Coming out significa uscire allo scoperto. Fare outing vuol dire rivelare il proprio orientamento sessuale al mondo e vivere una vita alla luce del sole. Io l’ho fatto e devo ammettere che ciò che si dice in proposito è tutto vero: fa bene alla salute. Gay, lesbiche e bisessuali che dichiarano apertamente la propria condizione sessuale, anche se solo alla famiglia o agli amici, conducono una vita più serena, hanno meno ansie e, tutto sommato, sono più rilassati.
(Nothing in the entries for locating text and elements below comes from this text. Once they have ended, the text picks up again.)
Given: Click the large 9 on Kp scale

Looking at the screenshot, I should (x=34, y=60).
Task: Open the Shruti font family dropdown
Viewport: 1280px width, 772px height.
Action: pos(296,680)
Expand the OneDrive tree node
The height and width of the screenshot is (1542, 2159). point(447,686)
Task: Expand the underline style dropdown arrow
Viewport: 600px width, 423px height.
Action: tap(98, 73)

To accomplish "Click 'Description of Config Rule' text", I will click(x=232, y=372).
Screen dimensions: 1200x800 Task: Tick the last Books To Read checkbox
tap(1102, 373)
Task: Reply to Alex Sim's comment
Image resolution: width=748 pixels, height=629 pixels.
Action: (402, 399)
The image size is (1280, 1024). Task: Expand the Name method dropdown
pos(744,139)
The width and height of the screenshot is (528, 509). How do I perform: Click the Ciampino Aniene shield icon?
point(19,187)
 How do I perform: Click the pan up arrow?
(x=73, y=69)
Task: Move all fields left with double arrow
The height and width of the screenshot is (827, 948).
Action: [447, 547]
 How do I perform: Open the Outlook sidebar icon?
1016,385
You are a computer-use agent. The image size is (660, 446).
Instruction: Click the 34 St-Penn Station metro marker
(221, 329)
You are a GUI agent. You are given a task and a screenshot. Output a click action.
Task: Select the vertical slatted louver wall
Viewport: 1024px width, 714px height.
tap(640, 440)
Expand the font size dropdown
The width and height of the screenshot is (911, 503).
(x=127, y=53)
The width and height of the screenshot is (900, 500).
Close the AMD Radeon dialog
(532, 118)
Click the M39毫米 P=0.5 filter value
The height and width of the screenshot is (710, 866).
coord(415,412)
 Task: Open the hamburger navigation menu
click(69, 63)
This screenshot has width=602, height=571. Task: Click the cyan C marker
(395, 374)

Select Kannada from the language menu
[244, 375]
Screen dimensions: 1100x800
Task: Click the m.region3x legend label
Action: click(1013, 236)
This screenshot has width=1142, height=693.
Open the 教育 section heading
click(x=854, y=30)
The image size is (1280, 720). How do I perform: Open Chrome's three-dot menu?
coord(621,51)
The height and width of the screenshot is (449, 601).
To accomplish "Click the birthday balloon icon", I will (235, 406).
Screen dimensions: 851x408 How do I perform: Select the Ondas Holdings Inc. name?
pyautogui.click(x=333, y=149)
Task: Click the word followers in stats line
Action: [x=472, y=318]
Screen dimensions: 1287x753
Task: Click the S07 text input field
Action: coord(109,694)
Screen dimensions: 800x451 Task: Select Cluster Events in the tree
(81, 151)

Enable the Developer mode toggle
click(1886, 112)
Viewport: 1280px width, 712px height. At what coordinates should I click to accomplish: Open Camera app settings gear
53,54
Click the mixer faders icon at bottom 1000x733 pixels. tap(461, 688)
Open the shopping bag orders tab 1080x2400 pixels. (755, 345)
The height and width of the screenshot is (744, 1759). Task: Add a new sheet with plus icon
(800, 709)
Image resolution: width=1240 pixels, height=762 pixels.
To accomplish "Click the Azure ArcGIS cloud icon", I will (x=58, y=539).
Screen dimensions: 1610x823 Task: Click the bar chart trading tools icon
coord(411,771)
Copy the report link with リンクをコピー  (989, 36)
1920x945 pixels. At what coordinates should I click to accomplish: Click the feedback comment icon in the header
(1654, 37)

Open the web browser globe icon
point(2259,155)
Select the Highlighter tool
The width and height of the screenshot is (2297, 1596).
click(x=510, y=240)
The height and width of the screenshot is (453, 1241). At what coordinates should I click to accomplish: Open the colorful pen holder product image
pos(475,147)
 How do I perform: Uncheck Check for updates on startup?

Per non parlare di tutta una serie di complessi che ci si lascia alle spalle vuotando il sacco. Semplicemente smettendo di mentire. Non è, però, solo una constatazione. C’è anche un fondamento scientifico. I fratelli e le sorelle di condizione che dichiarano il proprio status senza vergogna al mattino hanno livelli di cortisolo più bassi, dal che dipende un minore stress rispetto a quanti nascondono la loro scelta. Anche i livelli degli altri indicatori di salute e benessere come colesterolo, insulina, adrenalina e pressione del sangue risultano migliori. Diminuiscono, inoltre, gli episodi di ansia e gli stati depressivi. Insomma la sincerità è meglio del Seropram.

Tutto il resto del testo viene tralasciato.